• [THE EXERCISE] Return, unchanged, the lines of the items that run from the first line through the line containing "Action: 261,300", with both of those lines included.

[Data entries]
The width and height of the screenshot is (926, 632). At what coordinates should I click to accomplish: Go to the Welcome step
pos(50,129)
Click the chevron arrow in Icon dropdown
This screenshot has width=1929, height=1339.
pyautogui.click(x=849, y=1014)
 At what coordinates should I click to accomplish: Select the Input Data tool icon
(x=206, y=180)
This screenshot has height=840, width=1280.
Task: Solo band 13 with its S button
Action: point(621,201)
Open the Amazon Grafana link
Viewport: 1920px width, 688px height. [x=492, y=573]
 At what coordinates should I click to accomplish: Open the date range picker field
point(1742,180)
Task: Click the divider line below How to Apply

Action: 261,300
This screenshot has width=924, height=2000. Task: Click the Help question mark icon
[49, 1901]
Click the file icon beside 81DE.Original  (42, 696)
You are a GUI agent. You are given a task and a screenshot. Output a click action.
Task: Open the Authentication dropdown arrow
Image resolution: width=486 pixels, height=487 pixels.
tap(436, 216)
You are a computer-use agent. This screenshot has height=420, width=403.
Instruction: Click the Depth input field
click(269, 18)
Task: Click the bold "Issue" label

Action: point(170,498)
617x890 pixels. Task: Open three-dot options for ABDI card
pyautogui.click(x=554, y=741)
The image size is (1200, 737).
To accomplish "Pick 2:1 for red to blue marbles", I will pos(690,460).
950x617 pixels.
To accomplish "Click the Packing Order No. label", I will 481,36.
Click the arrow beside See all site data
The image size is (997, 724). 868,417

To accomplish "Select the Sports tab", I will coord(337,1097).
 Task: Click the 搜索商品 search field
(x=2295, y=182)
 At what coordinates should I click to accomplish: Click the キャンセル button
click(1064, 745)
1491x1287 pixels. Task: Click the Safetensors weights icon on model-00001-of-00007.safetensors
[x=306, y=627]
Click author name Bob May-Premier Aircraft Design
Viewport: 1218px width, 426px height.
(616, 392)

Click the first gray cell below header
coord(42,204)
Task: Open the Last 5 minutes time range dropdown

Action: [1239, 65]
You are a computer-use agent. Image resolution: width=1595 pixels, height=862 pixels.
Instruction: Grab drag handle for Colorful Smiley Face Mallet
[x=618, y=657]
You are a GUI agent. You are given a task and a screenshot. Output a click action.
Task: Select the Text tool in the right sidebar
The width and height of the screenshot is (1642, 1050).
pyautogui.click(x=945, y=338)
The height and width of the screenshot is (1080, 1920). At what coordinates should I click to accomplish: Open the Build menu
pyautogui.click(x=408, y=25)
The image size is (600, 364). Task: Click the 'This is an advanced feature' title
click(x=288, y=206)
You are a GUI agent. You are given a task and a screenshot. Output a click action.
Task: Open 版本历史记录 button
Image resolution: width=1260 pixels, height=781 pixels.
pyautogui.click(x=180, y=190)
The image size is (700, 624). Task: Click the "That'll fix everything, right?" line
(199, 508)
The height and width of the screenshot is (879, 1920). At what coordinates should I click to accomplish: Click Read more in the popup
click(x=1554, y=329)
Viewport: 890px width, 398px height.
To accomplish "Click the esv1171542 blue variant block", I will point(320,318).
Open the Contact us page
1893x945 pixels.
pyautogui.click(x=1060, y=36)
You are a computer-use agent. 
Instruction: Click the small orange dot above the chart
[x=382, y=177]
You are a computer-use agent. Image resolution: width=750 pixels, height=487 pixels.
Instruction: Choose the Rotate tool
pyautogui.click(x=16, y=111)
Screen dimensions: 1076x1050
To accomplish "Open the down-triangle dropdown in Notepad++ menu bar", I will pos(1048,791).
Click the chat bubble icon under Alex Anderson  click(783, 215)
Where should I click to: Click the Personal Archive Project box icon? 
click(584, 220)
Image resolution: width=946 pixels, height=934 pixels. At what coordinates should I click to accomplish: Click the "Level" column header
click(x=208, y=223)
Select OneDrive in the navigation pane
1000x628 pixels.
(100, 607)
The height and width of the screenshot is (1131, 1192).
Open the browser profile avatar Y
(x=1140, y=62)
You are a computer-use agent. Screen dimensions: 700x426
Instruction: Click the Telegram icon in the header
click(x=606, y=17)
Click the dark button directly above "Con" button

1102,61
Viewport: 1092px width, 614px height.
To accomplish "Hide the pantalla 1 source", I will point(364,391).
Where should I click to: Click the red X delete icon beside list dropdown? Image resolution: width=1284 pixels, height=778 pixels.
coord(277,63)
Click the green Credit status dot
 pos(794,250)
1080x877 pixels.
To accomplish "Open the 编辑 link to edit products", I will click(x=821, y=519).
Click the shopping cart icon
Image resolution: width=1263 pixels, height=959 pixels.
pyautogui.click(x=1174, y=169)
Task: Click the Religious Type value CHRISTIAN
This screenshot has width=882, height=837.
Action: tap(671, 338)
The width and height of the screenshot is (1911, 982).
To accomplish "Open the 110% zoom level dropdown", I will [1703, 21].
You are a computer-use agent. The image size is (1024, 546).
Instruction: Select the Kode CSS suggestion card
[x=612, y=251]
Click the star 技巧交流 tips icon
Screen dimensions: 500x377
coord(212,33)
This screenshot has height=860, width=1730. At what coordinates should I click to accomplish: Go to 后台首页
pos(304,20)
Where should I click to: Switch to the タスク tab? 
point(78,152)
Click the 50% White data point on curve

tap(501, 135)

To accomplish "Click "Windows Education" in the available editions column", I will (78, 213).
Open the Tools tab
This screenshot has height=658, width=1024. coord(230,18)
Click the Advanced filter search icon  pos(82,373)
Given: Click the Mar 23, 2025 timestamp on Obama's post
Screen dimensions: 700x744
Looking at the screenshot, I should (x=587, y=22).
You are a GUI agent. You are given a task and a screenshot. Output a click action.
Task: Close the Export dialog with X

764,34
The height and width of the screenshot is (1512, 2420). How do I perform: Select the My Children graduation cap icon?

• [TASK RESPONSE]
The width and height of the screenshot is (926, 632). At what coordinates should I click to accomplish: Go to the Welcome step
pos(50,129)
Click the chevron arrow in Icon dropdown
This screenshot has width=1929, height=1339.
pyautogui.click(x=849, y=1014)
 At what coordinates should I click to accomplish: Select the Input Data tool icon
(x=206, y=180)
This screenshot has height=840, width=1280.
Task: Solo band 13 with its S button
Action: point(621,201)
Open the Amazon Grafana link
Viewport: 1920px width, 688px height. [x=492, y=573]
 At what coordinates should I click to accomplish: Open the date range picker field
point(1742,180)
Task: Click the divider line below How to Apply

Action: 261,300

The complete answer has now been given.